◆ Problem: Could you retype the entries below exactly, omitting every picture?

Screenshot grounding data
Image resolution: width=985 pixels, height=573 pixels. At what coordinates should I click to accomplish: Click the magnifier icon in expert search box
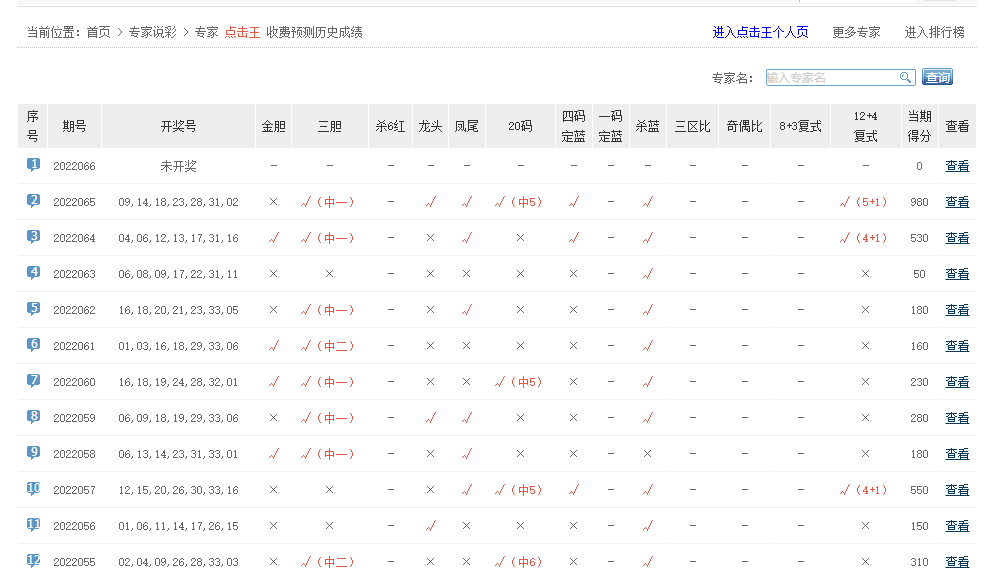coord(905,78)
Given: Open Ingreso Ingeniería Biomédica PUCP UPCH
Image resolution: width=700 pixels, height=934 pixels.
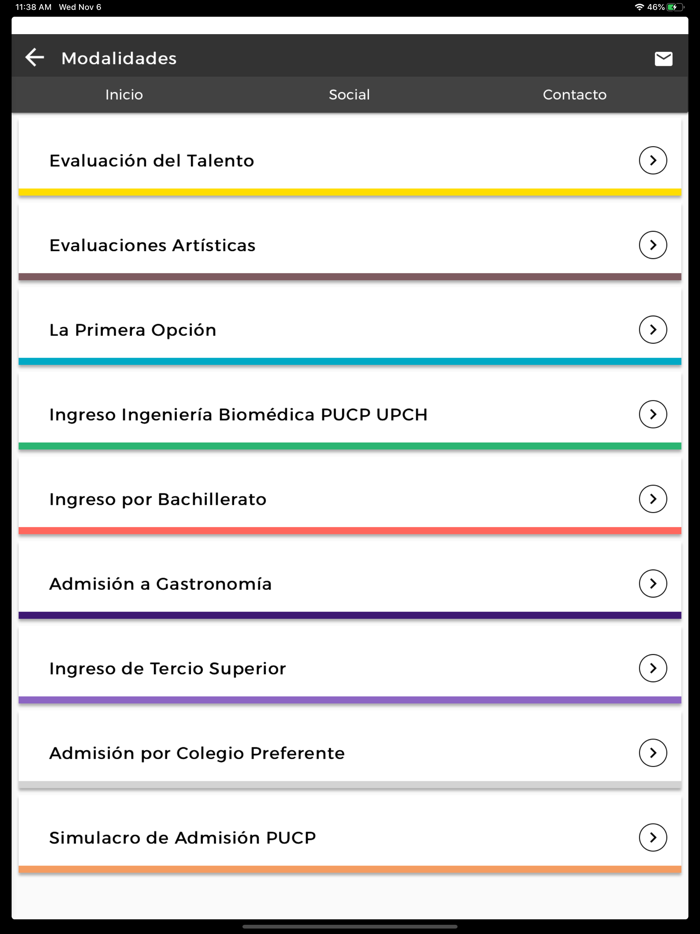Looking at the screenshot, I should (x=349, y=413).
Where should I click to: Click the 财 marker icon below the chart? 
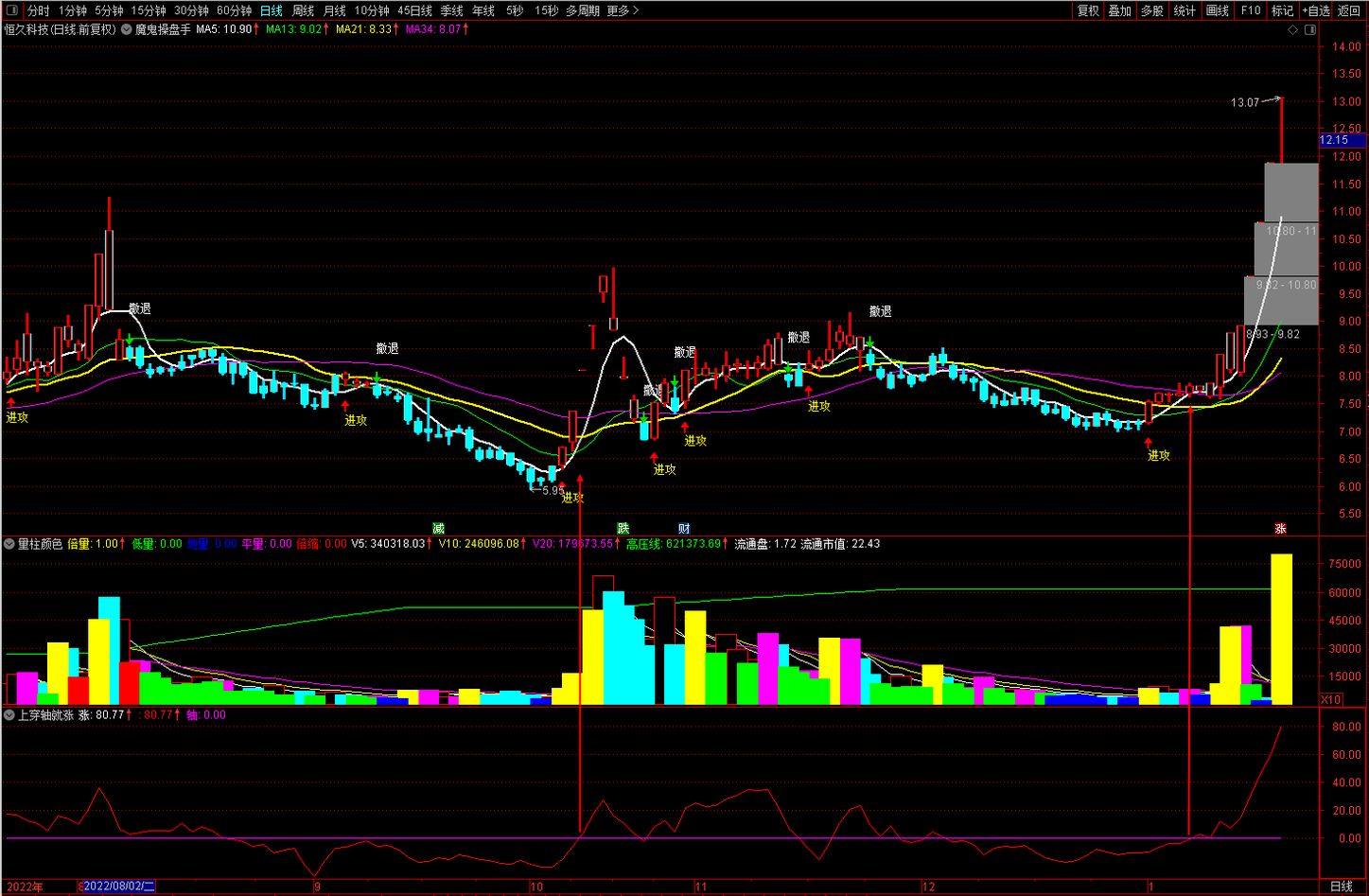684,528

◆ Solution to this problem:
Image resolution: width=985 pixels, height=573 pixels. At what coordinates should I click to accomplish: Click the magnifier icon in expert search box
coord(905,78)
Given: Open Ingreso Ingeniería Biomédica PUCP UPCH
Image resolution: width=700 pixels, height=934 pixels.
Looking at the screenshot, I should (x=349, y=413).
Where should I click to: Click the 财 marker icon below the chart? 
684,528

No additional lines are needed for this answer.